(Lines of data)
# # # # #

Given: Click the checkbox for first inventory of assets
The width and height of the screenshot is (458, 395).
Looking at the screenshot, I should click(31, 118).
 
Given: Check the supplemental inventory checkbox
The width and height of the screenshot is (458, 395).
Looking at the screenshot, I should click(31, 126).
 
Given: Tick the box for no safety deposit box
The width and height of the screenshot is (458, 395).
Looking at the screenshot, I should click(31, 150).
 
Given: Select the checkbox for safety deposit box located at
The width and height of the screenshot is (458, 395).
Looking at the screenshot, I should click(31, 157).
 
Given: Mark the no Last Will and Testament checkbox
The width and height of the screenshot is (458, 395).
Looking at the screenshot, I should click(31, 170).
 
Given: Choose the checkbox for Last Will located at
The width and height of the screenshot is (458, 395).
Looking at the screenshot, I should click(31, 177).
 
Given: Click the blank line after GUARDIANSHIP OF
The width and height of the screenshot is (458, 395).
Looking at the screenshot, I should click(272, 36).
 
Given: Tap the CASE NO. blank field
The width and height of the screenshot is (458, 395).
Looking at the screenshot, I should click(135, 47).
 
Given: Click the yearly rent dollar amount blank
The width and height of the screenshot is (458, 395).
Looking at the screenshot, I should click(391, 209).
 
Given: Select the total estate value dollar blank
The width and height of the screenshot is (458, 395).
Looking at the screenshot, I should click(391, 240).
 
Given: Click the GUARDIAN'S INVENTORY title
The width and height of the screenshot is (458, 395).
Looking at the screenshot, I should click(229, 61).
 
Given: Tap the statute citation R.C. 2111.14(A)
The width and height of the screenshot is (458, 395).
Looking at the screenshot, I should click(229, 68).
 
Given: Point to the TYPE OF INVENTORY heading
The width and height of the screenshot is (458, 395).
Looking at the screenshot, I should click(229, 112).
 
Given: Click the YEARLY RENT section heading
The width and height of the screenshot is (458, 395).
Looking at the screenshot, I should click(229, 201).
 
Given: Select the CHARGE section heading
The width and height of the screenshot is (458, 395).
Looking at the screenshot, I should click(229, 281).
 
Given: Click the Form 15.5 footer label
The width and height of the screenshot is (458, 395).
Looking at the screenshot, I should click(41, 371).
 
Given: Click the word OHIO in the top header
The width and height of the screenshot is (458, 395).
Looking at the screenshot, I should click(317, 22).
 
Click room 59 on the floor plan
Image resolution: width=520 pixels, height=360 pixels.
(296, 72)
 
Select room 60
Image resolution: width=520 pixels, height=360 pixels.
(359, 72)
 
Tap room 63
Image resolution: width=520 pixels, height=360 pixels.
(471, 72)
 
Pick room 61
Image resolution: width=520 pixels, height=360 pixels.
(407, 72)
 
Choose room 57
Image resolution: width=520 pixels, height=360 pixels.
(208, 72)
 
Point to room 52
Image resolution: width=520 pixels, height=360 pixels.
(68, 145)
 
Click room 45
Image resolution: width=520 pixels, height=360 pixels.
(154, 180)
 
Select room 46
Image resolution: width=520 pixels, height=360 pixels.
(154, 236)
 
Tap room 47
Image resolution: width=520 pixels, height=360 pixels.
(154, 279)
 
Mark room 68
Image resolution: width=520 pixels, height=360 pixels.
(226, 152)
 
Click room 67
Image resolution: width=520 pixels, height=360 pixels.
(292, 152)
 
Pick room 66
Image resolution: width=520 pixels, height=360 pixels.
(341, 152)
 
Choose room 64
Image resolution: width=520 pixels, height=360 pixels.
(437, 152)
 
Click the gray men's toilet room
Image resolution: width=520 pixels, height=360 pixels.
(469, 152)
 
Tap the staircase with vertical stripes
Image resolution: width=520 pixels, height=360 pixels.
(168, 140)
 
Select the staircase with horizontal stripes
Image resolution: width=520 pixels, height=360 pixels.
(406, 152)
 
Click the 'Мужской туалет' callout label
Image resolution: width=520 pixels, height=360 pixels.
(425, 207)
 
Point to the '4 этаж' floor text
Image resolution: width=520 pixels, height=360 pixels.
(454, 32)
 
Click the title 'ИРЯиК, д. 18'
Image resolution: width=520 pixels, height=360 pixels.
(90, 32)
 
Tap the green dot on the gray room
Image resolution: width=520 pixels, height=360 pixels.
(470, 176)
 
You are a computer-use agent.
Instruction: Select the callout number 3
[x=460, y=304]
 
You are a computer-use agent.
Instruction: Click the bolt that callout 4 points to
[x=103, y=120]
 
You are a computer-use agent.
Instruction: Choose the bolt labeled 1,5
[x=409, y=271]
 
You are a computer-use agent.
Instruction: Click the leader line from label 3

# # # # #

> Required work
Reproduce the listing starting at the beginning and ending at the line containing "Looking at the screenshot, I should click(31, 170).", with each click coordinate shifted by adding 116 to both its x and y values.

> Solution for this exercise
Given: Click the checkbox for first inventory of assets
The width and height of the screenshot is (458, 395).
Looking at the screenshot, I should click(147, 234).
 
Given: Check the supplemental inventory checkbox
The width and height of the screenshot is (458, 395).
Looking at the screenshot, I should click(147, 242).
 
Given: Tick the box for no safety deposit box
The width and height of the screenshot is (458, 395).
Looking at the screenshot, I should click(147, 266).
 
Given: Select the checkbox for safety deposit box located at
The width and height of the screenshot is (458, 395).
Looking at the screenshot, I should click(147, 273).
 
Given: Mark the no Last Will and Testament checkbox
The width and height of the screenshot is (458, 395).
Looking at the screenshot, I should click(147, 286).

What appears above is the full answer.